Please extract the lines below verbatim, from the line containing "Task: Uncheck Umsatzerlös" through the last line of the records, including both ends. Omit the pictures from your answer.
== Provided entries ==
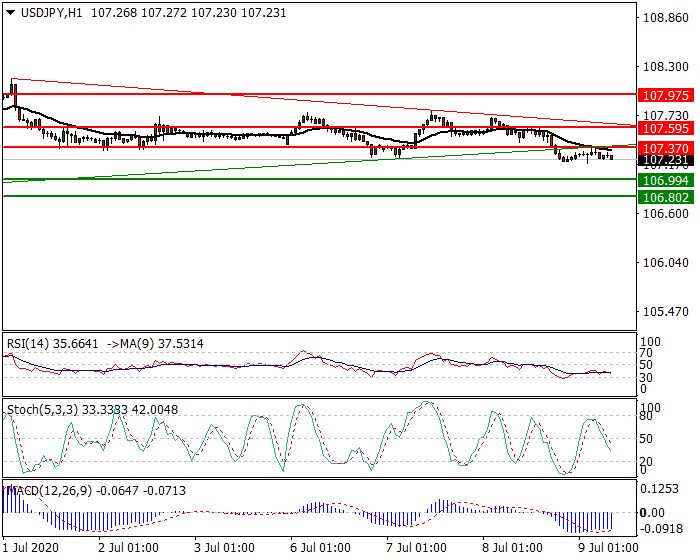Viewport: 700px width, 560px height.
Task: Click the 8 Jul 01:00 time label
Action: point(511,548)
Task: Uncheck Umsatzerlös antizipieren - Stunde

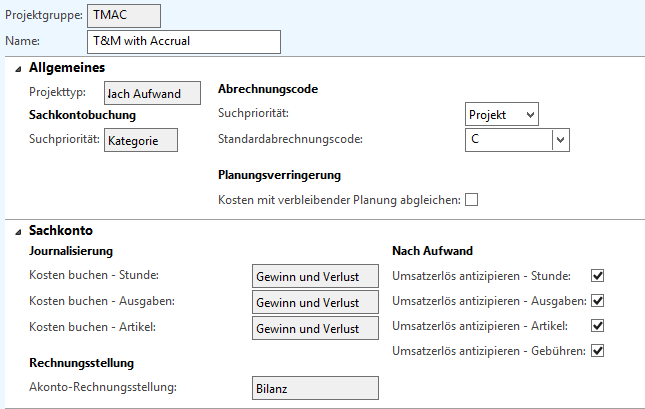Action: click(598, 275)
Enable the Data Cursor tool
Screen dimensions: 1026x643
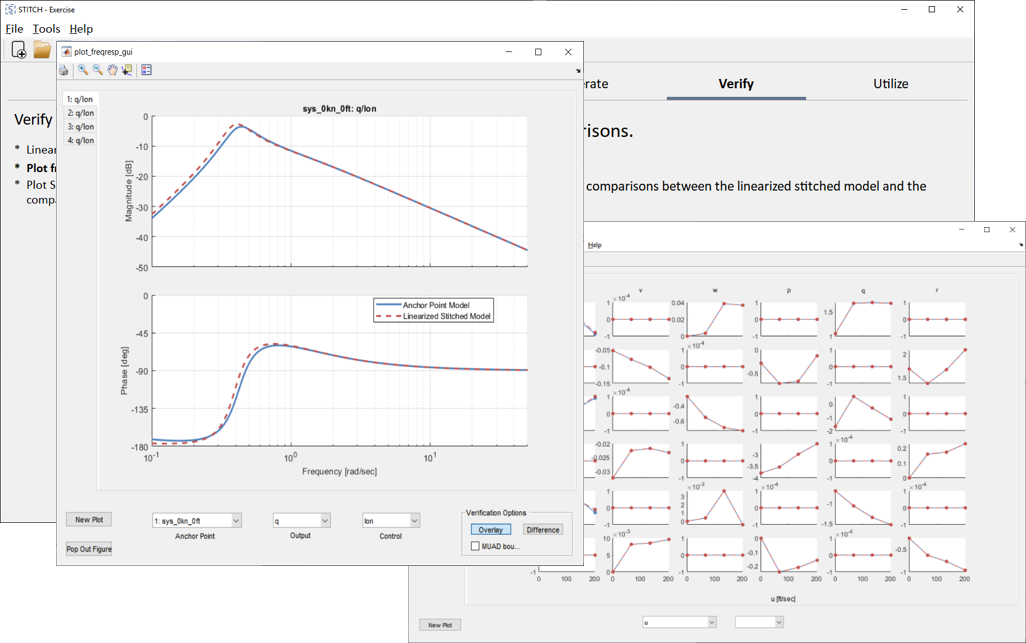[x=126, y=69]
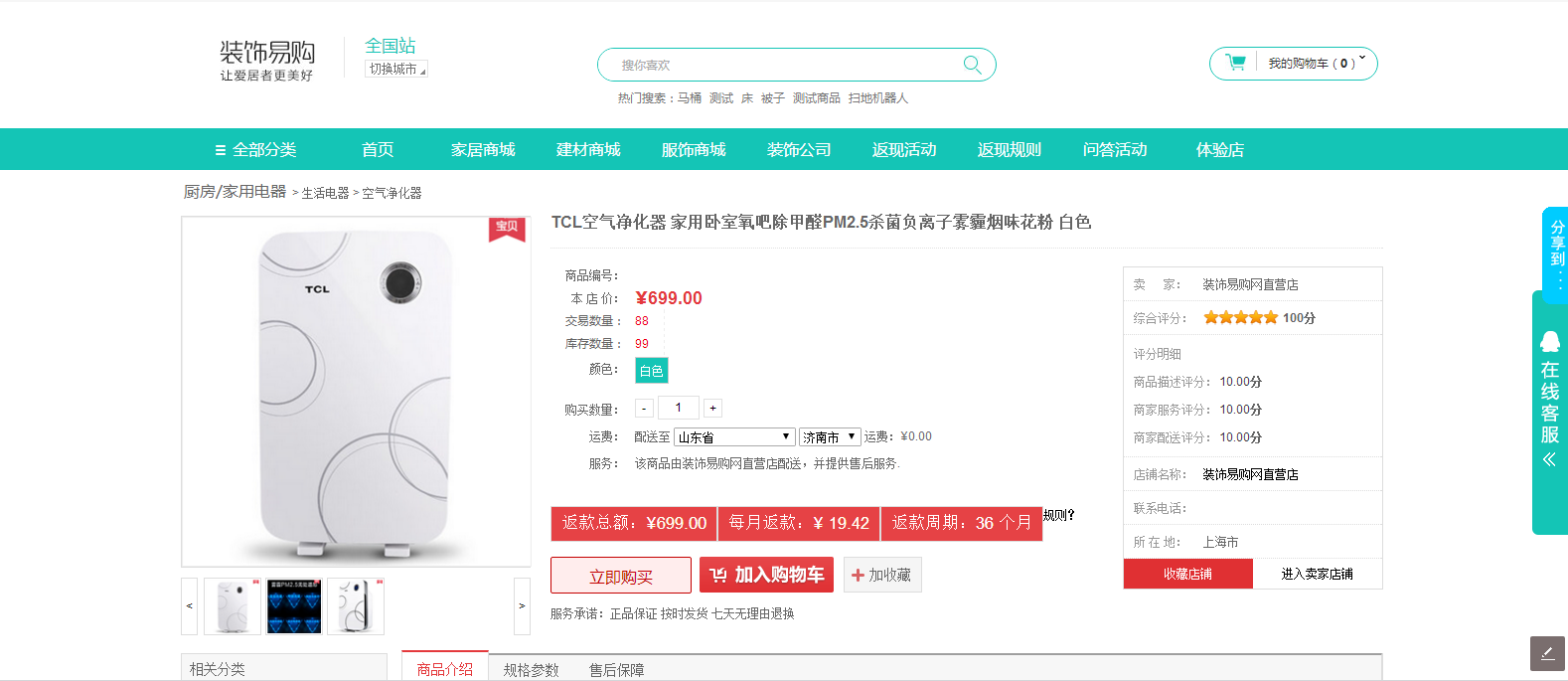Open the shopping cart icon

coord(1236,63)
===
[Written response]
Task: Uncheck Umsatzerlös antizipieren - Stunde

Action: click(598, 275)
Enable the Data Cursor tool
Screen dimensions: 1026x643
[x=126, y=69]
Open the shopping cart icon

coord(1236,63)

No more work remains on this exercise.